When working with multi-year horizons, it’s important to distinguish marginal PD (the probability of defaulting in a specific single period, conditional on surviving to that point) from cumulative PD (the total probability of defaulting at any point through a given horizon). Cumulative PD always increases with time — even highly rated issuers have a higher probability of defaulting over 10 years than over 1 year.
Key drivers of PD include financial leverage (debt-to-EBITDA), cash flow stability, industry conditions (cyclical industries face higher default rates in downturns), and the broader macroeconomic environment (recessions and rising rates raise defaults across the board).
Loss Given Default (LGD)
Loss given default (LGD) measures the percentage of exposure that is lost when a default actually occurs. It is the complement of the recovery rate — the fraction of the debt that creditors ultimately recover through bankruptcy proceedings, asset liquidation, or restructuring.

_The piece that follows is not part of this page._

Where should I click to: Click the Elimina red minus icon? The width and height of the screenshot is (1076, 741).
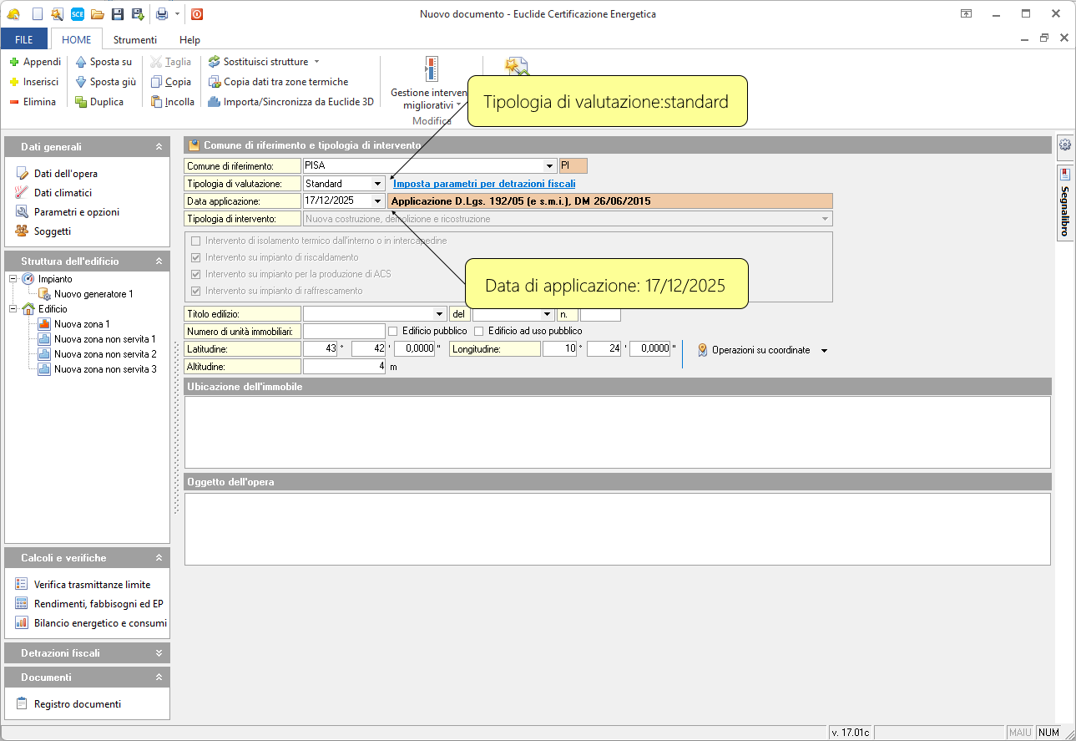tap(14, 102)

For example, if creditors recover 40 cents on the dollar after a default, the recovery rate is 40% and the LGD is 60% — meaning 60% of the exposure is lost.

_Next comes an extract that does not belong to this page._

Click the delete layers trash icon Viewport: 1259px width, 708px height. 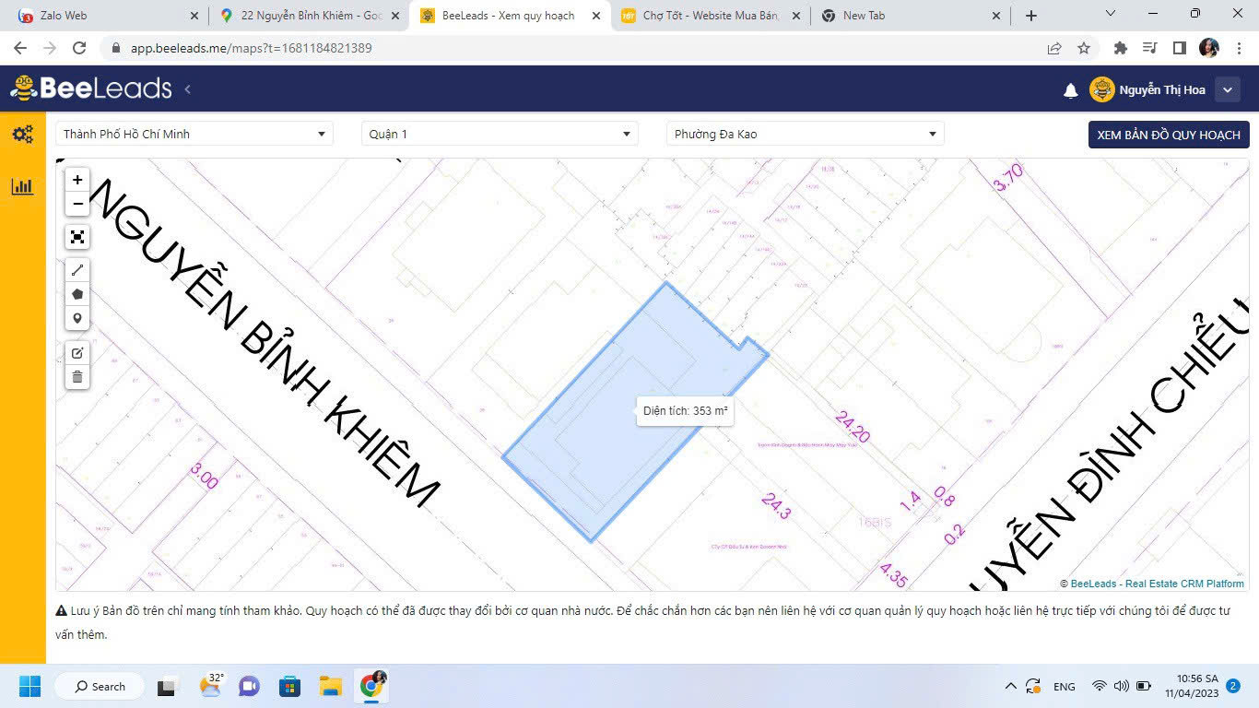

Recovery Rates by Seniority
The single biggest factor affecting recovery rates is the seniority of the debt in the issuer’s capital structure. Senior secured creditors are paid first from the proceeds of asset sales, while subordinated creditors receive whatever remains.

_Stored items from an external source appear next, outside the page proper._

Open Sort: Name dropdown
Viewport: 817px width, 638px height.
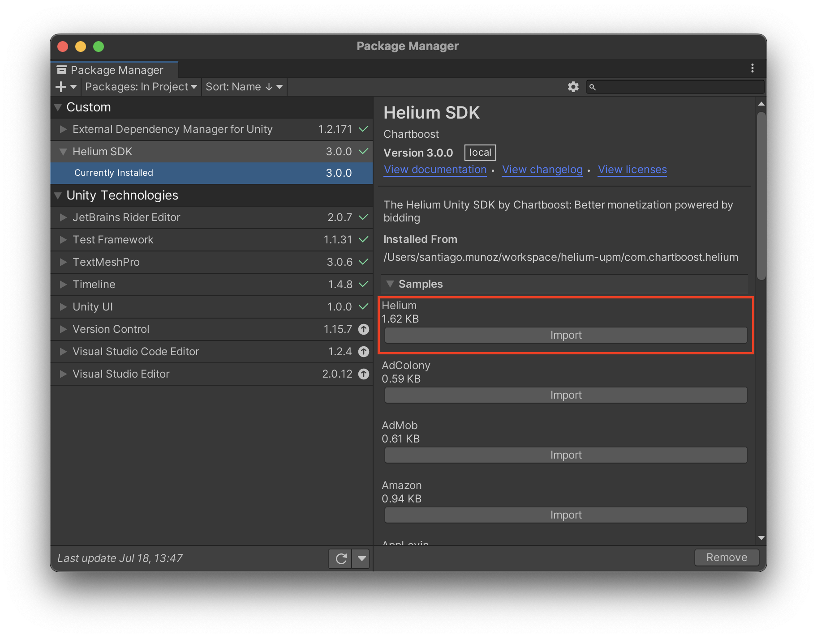pos(244,87)
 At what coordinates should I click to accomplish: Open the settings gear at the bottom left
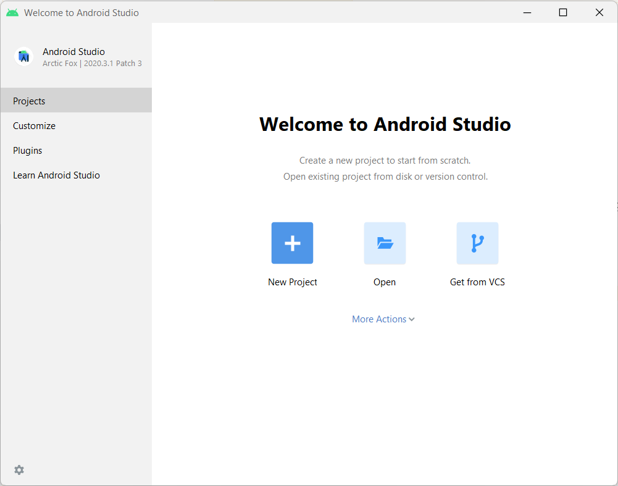(x=19, y=470)
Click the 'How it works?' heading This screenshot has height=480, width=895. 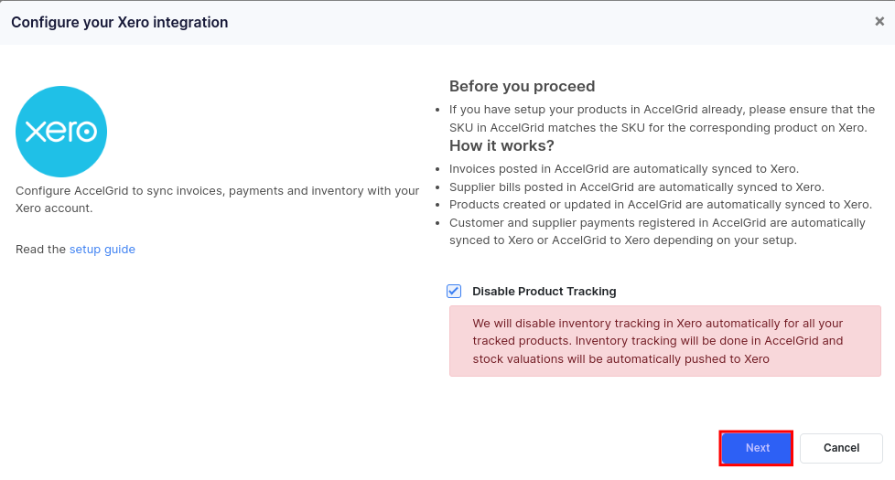[501, 146]

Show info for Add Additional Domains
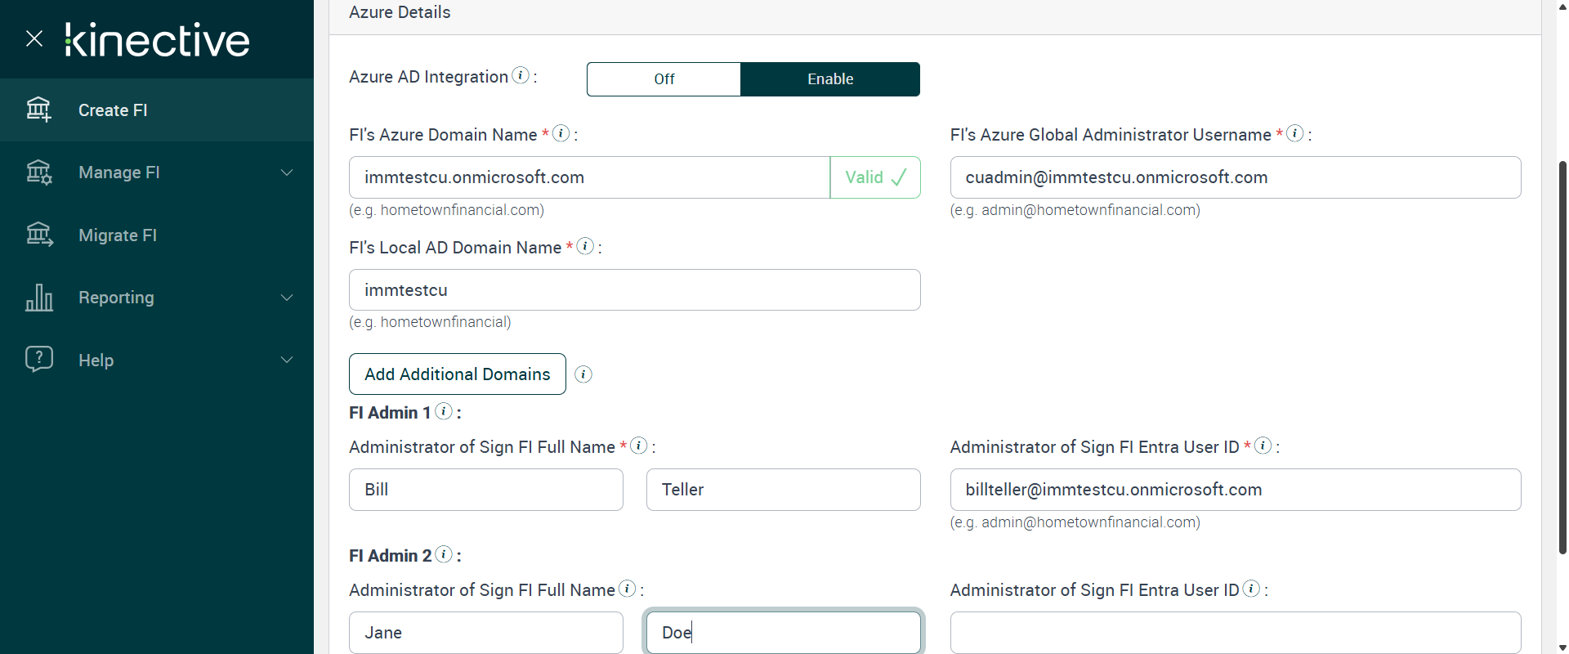pyautogui.click(x=583, y=374)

| Debt Seniority | Typical Recovery Rate | Typical LGD |
|---|---|---|
| Senior Secured | 60 – 65% | 35 – 40% |
| Senior Unsecured | 40 – 50% | 50 – 60% |
| Subordinated | 25 – 35% | 65 – 75% |
Note: These are illustrative ranges based on long-run averages. Actual recovery rates vary significantly by industry, economic conditions at the time of default, and the specific terms of the debt instrument.
Recovery rates tend to be lower during recessions and systemic crises, precisely when default rates are highest. This positive correlation between PD and LGD means that credit losses are often worse than simple expected loss models suggest.
The Expected Loss Formula
Expected loss (EL) combines all three components of credit risk into a single measure — the average loss you should anticipate from credit events over a given time horizon.
Where:
- PD — probability of default (as a decimal)
- LGD — loss given default (as a decimal)
- EAD — exposure at default, the total value at risk. For bonds, this is typically the outstanding principal plus any accrued interest.
It’s important to understand that expected loss represents the mean of the loss distribution — the long-run average. In any given year, the actual loss could be zero (no default occurs) or could be the full exposure (default with zero recovery). Banks and institutional investors also calculate unexpected loss — the potential for losses to exceed the expected level — to set capital reserves for tail risk scenarios.
Credit Risk Example
Suppose you hold a BBB-rated corporate bond issued by a company like Ford Motor Company, with the following characteristics:
- Face value (EAD): $10,000,000
- 1-year PD: 0.15% (based on S&P Global long-run average for BBB-rated issuers)
- Recovery rate: 40% → LGD = 60%
EL = 0.0015 × 0.60 × $10,000,000 = $9,000
On average, you would expect approximately $9,000 in annual credit losses on this position. This represents the actuarial cost of bearing the credit risk of a BBB-rated issuer.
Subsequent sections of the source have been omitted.